[WRITTEN TASKS]
#1 In one to three sentences, explain why the Phonetic Arts article says the company's tools are built for customers to use directly rather than offered as a service.
#2 Write what comes next in the Phonetic Arts article, starting right after its final sentence.
— start of TEXT SECTION —
Phonetic Arts

Matt Stuttle

SLTC Newsletter, July 2010

Phonetic Arts supplies speech synthesis technologies to the games industry. Although huge technological advances have led to a continuous improvement in the quality and complexity of the graphics generated by computer games, games audio is only just now moving beyond the concept of replaying a large library of static prerecorded lines. Phonetic Arts’ core product is a suite of software that enables games developers to build parametric voices from existing speech recordings and to recombine lines of dialog on-the-fly to massively increase the variability of speech in games. Our product suite, PA Studio, has been developed in partnership with many leading game studios, ensuring that we can provide the best possible speech solutions to the games industry. Phonetic Arts was formed in late 2006 and has grown to 14 staff, all based at Phonetic Arts HQ in Cambridge. It was founded by Paul Taylor, Ian Hodgson and Anthony Tomlinson. The original idea of bringing dynamic speech to games came after a meeting with the developers of one of the leading sports titles a number of years ago.

Currently, there are two main released products. PA Generator is a toolset for making parametric synthetic voices from an existing set of recordings. This has two uses - for generating placeholder dialog or for use with the low-footprint in-game engine. The other product is PA Composer, which provides games designers with an off-line method for recombining the existing recordings at the word level to generate high-quality speech files.

Phonetic Arts isn’t set up as a service provider - the tools to build these voices are designed for use directly by the customers. This allows the customers to build and prototype voices much faster than using an intermediary company. Indeed, with A-list actors being used increasingly frequently in games, it would often not be possible to send recorded dialog to a different company. Additionally, the current games market is increasingly based around characters and franchises, with more than half of the current games chart being sequels. In this situation, there already exists a large corpus of recordings before a project has even started, with as many as 20,000 lines of dialog for a single voice actor.
— end of TEXT SECTION —
— start of RECORDS SUPPLIED —
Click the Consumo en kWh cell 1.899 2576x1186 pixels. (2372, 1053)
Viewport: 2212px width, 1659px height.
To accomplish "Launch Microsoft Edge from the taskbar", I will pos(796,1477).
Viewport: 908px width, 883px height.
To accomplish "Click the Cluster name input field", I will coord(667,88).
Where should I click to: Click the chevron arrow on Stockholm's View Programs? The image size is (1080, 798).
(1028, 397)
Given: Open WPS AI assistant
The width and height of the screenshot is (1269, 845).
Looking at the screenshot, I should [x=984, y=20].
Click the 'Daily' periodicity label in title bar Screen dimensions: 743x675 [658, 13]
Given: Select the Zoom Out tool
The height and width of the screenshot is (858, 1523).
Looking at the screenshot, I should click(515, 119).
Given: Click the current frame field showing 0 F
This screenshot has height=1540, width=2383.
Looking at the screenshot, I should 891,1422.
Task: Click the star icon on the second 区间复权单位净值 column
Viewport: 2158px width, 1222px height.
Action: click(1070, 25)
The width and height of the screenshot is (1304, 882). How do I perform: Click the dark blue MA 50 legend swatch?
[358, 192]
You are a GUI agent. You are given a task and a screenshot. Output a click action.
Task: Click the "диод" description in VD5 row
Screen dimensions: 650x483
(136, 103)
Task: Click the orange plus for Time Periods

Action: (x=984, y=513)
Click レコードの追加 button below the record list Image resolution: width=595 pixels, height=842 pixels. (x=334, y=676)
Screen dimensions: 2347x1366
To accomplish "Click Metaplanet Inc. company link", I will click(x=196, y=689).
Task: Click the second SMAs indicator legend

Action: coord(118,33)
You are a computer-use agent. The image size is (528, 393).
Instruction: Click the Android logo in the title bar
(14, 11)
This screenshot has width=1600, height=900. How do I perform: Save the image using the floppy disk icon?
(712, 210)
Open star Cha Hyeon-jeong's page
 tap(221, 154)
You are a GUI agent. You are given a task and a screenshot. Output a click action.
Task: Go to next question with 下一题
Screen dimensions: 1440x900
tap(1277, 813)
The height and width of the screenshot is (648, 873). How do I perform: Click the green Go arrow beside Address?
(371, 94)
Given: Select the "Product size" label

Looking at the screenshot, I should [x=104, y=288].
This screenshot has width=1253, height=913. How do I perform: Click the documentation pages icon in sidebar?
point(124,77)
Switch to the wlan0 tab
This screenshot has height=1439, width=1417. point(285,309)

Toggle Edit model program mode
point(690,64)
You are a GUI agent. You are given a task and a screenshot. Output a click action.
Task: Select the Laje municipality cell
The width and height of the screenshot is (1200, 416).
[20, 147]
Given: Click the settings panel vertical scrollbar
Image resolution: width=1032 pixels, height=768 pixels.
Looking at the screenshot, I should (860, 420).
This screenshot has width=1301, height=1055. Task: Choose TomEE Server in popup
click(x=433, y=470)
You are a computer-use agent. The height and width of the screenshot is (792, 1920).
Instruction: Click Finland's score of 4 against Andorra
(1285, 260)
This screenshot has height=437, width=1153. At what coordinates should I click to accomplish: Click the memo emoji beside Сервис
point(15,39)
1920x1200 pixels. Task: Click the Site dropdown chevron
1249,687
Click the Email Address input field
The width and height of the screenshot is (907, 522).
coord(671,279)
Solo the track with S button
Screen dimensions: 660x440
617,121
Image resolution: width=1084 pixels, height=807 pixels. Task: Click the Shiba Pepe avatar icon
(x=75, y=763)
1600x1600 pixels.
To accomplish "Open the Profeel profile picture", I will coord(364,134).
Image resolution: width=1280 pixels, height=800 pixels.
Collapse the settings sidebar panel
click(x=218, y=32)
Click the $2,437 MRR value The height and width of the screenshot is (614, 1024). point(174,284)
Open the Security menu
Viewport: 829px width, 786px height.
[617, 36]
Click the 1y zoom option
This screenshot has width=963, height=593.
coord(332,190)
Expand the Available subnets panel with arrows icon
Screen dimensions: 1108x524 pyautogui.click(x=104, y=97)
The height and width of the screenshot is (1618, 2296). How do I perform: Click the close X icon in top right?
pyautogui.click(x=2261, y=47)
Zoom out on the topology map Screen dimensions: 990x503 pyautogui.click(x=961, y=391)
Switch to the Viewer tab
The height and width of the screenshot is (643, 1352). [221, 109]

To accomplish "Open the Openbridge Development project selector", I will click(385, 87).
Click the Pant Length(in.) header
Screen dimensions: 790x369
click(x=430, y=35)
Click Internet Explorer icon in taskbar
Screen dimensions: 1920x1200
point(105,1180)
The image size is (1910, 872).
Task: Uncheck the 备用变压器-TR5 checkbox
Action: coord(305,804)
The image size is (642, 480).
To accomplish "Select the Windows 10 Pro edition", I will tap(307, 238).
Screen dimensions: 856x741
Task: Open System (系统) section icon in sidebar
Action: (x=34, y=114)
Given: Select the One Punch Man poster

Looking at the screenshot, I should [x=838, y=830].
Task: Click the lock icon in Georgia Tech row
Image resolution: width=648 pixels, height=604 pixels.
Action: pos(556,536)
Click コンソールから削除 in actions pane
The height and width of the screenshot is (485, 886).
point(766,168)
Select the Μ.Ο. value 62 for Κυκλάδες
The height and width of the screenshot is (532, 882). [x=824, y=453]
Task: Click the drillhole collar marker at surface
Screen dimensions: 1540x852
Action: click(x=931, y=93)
— end of RECORDS SUPPLIED —
[RESULTS BY TASK]
#1 Customers who use the tools themselves can build and prototype voices much faster than they could through an intermediary company. Also, because games more and more often use A-list actors, it would often not be possible to send their recorded dialog to a different company.

#2
Together, Generator and Composer combine to form a useful bookending process in the game dialog recording process. Currently, placeholder dialog is often recorded ad-hoc by the audio programmer, or simply not added until near the end of the game. Getting realistic dialog in the game earlier makes functional testing (memory budgets are a key sticking point in games development) as well as design and pacing much easier. When the core voice artists have recorded their lines, the Composer wave-splicing technologies can eliminate the need for additional pickup sessions.

The potential advantages of these technologies for the games industry are numerous. Even when thousands of lines have been recorded, canned lines can become extremely repetitive for key game events, and variation of words and prosody would improve the game experience. For the sports games, anaphora are currently used (“He’s passed it back to his team-mate”) as the full set of possibilities are too large to store or even feasibly record. In the more extreme cases, there are stories of game releases held up for weeks due to a single copyrighted word used in the narration, or of entire voice-over systems being removed after poor feedback at the alpha play-test stage. Eliminating these sorts of mistakes will help games to be developed faster and with higher-quality, better integrated voice dialog.

There are still a number of challenges: games dialog is frequently much more expressive than any existing speech synthesis solution, and as expected with parametric speech, there is a constant call for higher quality synthesis. However, with a dynamic focused team and strong links with the biggest studios and developers in the industry, the possibilities ahead should be exciting and (literally) game-changing.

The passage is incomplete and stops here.